There are some movies that manage the impossible task of convincing you that insensitive and callous as the Homo Sapiens race has turned out all is not completely lost with the world.
Despair not, these rare films insist, because the virtues of decency and compassion can still be found among a few people if you look hard enough around you.
A Simple Life is one of those exceptional movies that highlight the better nature of the few decent people left on this planet.
Famed Hong Kong film-maker Ann Hui directed this lovely film, which features Andy Lau and Deanie Ip in the two key roles.
The movie is a simple tale, beautifully told, of an elderly Chinese maid Ah Tao (Deanie Ip) in Hong Kong who’s served the same family for over 60 years.
Four generations have benefited from Ah Tao’s care since she came to the family as an orphan after World War II.
Now in her 70s, Ah Tao lives in an Hong Kong apartment with Roger Leung, a film producer, and one of the family members she had tended to when he was a young boy. Besides cooking, she maintains the apartment in fine shape.
The rest of Roger’s family has since migrated to America.

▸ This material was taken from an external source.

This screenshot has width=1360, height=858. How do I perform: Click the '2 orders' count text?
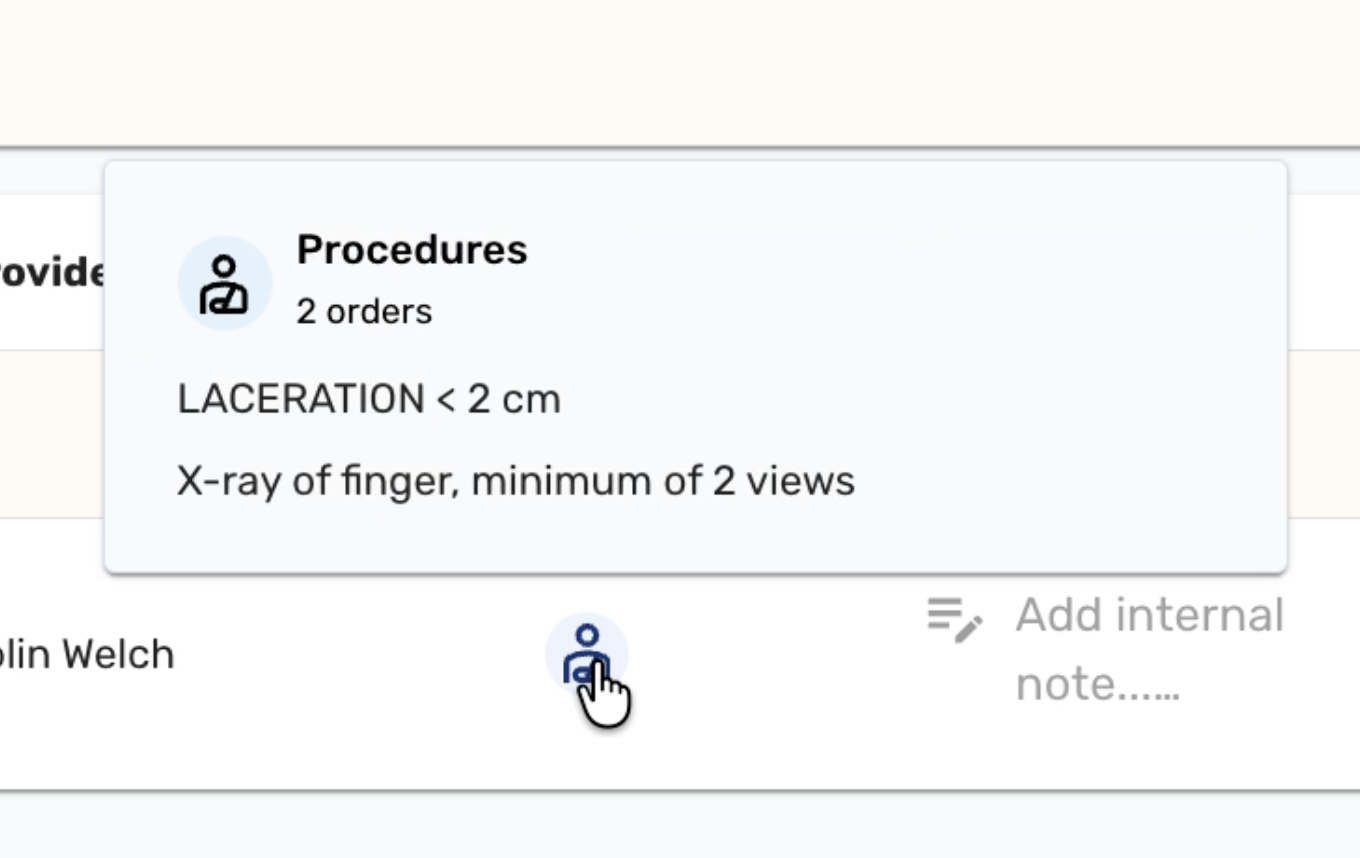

The highlight of A Simple Life is the relationship between Ah Tao and Roger Leung, shown as affectionate, loving and easy-going.
Not unlike that of any two close family members.
Although Roger is the master and Ah Tao the servant.
Director Ann Hui subtly shows us that Roger is in fact closer to Ah Tao than his own mother, who comes on a visit from America. But I’m getting ahead of the story.
Then one day calamity strikes – Ah Tao has a stroke.
Her left side is impaired and despite physiotherapy she now has difficulty walking and moving her left hand.
How will Roger respond to this tragedy?
Will the old servant be dumped, left to fend for herself in her autumn years?
Au contraire, Roger proves himself to be made of different metal from the callous herd of humans.
The scenes in the old-age home where Ah Tao moves in after the stroke are heart-rending, and are deftly interspersed with fine comic touches featuring some residents.
After watching A Simple Life, I learned that Ann Hui has been making brilliant dramas centered around social issues.
Fine as any film’s screenplay and story can be, it comes to life only with a sterling cast.
Director Ann Hui deserves kudos in picking two brilliant actors.
Deanie Ip and Andy Lau are extraordinary in their respective roles.
I was, of course, familiar with Andy Lau but Deanie Ip was new to me.
In a virtuoso natural performance, Deanie Ip takes this touching film to rarefied heights.
I was glad to learn, and after seeing the film yours truly was not in the least surprised, that when it comes to awards it’s been an embarras de richesse for A Simple Life.
The film was also Hong Kong’s nomination to the 84th Oscars but sadly did not make the final cut.
A Simple Life is ample proof that simple themes of compassion, illness and caring can turn out so beautifully in brilliant hands like Ann Hui’s.
I cannot recommend A Simple Life strongly enough.
If you ask me, A Simple Life is easily the best film I’ve seen in 2013.
This Chinese gem is available on DVD at Netflix.
A Simple Life has now whetted my appetite for more films by Ann Hui.